While directing a Hungarian folk dance troupe, Coyne (‘73, Oceanography) wanted the women to do a dance that required balancing bottles on their heads. But the closest Coyne could come to a Hungarian-style wine bottle was a triangular lab beaker. The only problem? The bottom needed to be cupped, rather than flat, to fit on the dancers’ heads.

So Coyne approached emeritus Chemistry Professor Jack Russell, who taught a glassblowing class. To use the equipment, Coyne had to enroll in the class. He did, they altered the beaker, and the dance was a success.

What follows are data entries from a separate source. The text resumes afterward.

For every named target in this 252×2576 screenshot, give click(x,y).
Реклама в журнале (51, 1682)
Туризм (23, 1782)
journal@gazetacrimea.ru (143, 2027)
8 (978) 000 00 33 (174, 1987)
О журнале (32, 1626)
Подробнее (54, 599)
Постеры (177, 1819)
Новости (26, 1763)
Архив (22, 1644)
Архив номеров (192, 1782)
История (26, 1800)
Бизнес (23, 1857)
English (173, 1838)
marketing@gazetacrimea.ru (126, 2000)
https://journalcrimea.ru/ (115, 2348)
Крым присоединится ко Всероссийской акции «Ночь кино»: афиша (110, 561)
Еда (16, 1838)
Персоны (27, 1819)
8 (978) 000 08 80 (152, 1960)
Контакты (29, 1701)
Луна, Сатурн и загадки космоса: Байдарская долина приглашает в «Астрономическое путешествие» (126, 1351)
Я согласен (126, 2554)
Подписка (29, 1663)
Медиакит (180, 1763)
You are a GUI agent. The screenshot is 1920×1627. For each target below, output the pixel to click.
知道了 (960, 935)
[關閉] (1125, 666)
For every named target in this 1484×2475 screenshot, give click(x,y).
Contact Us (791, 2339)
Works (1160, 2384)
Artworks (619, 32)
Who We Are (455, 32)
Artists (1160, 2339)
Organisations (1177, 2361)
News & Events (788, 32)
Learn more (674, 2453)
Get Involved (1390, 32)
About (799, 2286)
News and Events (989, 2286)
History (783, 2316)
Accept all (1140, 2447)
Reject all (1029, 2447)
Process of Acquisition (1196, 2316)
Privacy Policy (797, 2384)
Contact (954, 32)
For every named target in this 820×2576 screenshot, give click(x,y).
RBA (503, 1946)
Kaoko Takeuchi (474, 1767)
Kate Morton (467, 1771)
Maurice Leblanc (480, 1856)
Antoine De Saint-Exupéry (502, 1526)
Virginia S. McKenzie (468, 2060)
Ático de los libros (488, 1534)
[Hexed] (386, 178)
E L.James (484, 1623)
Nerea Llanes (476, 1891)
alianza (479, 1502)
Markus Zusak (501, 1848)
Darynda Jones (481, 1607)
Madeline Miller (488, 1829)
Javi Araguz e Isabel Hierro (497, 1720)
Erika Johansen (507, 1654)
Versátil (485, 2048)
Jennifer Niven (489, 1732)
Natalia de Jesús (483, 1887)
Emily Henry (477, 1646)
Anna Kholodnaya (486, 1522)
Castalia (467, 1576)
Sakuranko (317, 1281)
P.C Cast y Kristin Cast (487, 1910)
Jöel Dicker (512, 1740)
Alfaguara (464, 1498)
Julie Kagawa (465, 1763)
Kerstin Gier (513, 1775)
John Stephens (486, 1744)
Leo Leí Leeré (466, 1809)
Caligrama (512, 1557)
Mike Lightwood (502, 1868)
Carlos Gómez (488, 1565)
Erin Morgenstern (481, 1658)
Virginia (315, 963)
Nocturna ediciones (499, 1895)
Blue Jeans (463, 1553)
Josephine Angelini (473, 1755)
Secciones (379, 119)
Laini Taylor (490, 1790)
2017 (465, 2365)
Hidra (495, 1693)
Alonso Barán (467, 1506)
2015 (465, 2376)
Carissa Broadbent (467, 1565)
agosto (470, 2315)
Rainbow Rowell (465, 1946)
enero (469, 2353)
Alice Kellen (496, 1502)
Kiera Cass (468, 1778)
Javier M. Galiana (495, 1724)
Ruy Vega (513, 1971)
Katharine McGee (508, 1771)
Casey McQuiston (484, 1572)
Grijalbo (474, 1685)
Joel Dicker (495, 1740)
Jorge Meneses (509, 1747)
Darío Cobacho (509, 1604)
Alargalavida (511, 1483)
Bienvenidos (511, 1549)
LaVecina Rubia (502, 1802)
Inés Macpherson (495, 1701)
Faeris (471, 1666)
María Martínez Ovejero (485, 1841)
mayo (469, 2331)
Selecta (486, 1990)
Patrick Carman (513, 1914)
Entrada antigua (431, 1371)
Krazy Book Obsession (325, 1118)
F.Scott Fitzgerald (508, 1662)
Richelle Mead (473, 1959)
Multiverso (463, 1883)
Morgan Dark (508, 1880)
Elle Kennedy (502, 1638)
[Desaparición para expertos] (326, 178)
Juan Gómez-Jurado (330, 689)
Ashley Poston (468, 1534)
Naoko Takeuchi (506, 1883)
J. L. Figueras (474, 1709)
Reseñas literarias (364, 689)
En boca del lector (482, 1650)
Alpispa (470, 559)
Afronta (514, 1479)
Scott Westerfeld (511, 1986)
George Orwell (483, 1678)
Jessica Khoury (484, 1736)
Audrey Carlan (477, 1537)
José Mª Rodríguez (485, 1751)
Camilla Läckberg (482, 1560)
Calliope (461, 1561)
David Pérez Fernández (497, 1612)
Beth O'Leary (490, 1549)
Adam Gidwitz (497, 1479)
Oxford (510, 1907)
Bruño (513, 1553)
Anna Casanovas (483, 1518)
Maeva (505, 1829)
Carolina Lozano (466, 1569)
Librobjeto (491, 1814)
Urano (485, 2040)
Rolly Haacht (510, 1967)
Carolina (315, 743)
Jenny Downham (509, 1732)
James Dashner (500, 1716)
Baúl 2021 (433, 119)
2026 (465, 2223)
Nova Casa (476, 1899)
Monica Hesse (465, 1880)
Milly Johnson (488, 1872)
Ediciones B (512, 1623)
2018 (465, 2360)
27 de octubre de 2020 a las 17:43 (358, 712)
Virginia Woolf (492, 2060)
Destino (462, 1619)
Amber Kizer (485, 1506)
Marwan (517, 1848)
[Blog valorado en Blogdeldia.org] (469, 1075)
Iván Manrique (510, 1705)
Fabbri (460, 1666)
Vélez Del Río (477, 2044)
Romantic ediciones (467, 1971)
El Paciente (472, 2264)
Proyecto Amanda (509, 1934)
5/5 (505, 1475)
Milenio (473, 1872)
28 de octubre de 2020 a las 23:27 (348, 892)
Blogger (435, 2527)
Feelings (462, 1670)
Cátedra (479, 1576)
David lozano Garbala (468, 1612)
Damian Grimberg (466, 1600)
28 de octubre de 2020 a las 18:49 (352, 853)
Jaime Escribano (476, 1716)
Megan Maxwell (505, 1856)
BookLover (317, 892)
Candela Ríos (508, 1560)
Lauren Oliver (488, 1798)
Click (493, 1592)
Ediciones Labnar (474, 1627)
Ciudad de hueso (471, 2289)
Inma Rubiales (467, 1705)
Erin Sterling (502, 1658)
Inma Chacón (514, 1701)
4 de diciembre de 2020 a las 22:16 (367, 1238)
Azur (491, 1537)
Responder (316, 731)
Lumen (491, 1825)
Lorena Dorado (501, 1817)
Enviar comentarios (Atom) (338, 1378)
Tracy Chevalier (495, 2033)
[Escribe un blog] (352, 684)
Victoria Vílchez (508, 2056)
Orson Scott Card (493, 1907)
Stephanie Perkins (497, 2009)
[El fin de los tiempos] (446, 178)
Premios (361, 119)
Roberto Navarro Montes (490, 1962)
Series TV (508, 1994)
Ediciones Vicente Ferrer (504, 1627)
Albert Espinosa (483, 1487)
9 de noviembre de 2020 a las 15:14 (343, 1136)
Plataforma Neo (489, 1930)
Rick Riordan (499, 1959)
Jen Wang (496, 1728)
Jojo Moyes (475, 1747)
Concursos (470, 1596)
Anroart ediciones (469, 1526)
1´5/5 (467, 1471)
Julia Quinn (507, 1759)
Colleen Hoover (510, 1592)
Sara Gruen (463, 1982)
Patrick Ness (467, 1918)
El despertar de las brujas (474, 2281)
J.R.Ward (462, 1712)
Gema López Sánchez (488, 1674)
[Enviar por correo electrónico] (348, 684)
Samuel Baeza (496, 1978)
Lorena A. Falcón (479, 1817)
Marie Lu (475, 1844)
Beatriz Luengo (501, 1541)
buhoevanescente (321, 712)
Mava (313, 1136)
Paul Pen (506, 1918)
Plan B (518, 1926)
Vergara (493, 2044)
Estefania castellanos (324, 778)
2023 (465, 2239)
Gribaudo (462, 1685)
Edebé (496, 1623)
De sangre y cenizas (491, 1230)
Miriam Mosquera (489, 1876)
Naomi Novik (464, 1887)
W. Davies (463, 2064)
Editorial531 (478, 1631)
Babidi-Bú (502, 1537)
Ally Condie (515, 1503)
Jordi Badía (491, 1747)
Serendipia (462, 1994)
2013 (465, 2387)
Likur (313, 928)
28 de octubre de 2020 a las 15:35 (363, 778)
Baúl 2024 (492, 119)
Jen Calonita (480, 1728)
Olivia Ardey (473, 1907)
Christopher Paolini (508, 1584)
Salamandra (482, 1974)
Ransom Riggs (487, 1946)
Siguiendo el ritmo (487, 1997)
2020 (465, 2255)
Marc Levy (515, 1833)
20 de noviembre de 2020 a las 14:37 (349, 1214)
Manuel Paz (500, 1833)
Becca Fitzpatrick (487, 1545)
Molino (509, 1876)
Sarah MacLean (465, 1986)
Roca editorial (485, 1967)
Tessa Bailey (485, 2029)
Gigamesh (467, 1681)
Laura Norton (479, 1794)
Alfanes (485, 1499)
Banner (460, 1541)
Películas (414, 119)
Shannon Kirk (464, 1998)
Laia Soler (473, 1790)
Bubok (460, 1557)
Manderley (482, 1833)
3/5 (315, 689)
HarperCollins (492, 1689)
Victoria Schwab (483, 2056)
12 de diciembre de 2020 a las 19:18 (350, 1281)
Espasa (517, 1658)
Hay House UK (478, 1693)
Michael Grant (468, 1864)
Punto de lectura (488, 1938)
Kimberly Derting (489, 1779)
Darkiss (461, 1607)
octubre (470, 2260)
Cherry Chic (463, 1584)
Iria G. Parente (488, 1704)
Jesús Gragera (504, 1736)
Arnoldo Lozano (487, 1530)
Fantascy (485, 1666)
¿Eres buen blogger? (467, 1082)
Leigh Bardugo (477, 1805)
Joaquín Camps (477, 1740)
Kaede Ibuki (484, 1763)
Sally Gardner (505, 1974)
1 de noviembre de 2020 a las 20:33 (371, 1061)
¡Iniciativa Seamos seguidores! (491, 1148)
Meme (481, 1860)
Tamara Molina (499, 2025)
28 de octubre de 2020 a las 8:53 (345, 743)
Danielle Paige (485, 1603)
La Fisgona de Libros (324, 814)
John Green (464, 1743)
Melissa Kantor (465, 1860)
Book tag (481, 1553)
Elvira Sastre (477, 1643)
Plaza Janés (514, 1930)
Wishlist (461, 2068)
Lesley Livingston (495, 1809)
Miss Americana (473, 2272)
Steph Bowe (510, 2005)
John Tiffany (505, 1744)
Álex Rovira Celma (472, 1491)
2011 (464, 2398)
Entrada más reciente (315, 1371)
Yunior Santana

“After several months, Professor Russell told me I was doing amazingly well and that I might consider doing this as a profession. I finished my degree and went straight into glassblowing,” said Coyne.

He has since worked in Cal State Los Angeles’s chemistry program for over 26 years, and is currently the only scientific glassblower in the CSU system. He’s even published a textbook about safety with glass and chemistry, “The Laboratory Companion.”

Scientific glassblowing is unique in that the time to construct a new apparatus can take less than a minute or it can take weeks. It might be as simple as constructing a glass rod, or as complex as making a water-cooled cell that can be irradiated with UV light.

“My job is to craft the glassware that’s needed for the researchers to do their work and if necessary, help them design the glassware. They know their science—I know glass,” says Coyne.